Multilateralism has too often become viewed as an end unto itself,” said Pompeo. “The more treaties we sign, the safer we supposedly are. The more bureaucrats we have, the better the job gets done.” Maybe I ran in strange circles during my eight years in the State Department, but few of my colleagues were in thrall to such simplistic thinking.

Pompeo then hurled rhetorical grenades at a row of multilateral bunkers: United Nations peacekeeping missions don’t work; the Organization of American States hasn’t brought freedom to Cuba; the African Union doesn’t advance the mutual interest of its members; the World Bank and International Monetary Fund just make things worse; the European Union puts the interests of its bureaucrats before those of its countries and citizens. Admittedly, each of those institutions is imperfect. But none lives down to the caricatures Pompeo made of them.

Finally, in his own Mount Suribachi moment, Pompeo brazenly planted the flag of American leadership on an international liberal order that this administration has worked harder to blow up than to build. Wisely, he beat a retreat after his speech, taking no questions.

So, let’s look at his points one by one. In attacking multilateralism, Pompeo claimed that the Trump administration’s mission is “to reassert our sovereignty … and we want our friends to help us and exert their sovereignty as well.” Trump himself played up this same theme at the United Nations General Assembly in September.

But it’s not clear that multilateral agreements and institutions have actually done much to abuse U.S. sovereignty. The UN charter, for instance, clearly excludes intervention in any state’s domestic affairs. The U.S. veto on the Security Council gives it an unassailable backstop. America has unrivaled voting power in the International Monetary Fund and the World Bank. Many of the supposed threats to U.S. sovereignty that the Trump administration has cited have been either illusory — such as a hortatory compact on migration the U.S. pulled out of last year — or could be easily countered, such as a possible investigation by the International Criminal Court into U.S. actions in Afghanistan.

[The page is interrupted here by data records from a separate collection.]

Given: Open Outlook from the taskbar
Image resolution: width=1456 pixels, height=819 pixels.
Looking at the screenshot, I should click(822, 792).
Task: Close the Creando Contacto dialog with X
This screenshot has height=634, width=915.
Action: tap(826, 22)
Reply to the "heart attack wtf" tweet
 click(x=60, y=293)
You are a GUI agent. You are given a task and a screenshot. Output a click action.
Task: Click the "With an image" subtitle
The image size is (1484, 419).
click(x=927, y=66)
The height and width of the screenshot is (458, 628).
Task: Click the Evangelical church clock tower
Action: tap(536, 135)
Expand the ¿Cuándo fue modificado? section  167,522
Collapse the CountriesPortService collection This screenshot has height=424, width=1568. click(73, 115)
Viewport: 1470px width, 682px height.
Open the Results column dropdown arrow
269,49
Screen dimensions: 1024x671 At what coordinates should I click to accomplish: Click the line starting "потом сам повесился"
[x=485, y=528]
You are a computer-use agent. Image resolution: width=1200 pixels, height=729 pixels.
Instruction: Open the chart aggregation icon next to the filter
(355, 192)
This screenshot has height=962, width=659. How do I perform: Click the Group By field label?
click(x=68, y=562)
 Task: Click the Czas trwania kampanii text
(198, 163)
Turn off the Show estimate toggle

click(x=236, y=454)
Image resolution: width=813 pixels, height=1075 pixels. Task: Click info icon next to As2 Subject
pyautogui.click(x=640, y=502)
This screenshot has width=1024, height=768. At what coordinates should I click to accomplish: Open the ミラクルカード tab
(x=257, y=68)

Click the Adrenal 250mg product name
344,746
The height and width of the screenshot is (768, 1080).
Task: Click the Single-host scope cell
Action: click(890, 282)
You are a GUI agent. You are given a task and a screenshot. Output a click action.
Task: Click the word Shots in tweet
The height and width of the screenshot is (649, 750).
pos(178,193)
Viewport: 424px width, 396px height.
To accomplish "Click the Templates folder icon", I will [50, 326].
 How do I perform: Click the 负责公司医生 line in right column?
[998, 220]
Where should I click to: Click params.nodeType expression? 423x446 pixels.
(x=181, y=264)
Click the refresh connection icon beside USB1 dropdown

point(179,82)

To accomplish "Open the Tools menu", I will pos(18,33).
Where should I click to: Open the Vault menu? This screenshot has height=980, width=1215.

For its part, the Trump administration hasn’t been shy about trespassing on other countries’ sovereignty. Trump has threatened to invade Venezuela and to punish South Africa for its land-reform policies. By the end of 2017, he had also sanctioned nearly 1,000 individuals and entities. Apparently, there are limits to how much other countries can “exert their sovereignty” within their own borders if doing so goes against the interests of the U.S.

The liberal international order actually provides a legal basis for such interventions — if, that is, you’re willing to uphold it and play by its rules. The UN Security Council has passed hundreds of Chapter VII resolutions authorizing action to “restore international peace and security.” Many investigations and prosecutions by the ICC, to which all NATO members except Turkey and the U.S. belong, have advanced many U.S. policy interests. Multilateral bodies also provide a forum for resolving lesser disputes. Trump’s animus toward the World Trade Organization, for instance, ignores the better than average (and better than China) U.S. winning streak in trade cases.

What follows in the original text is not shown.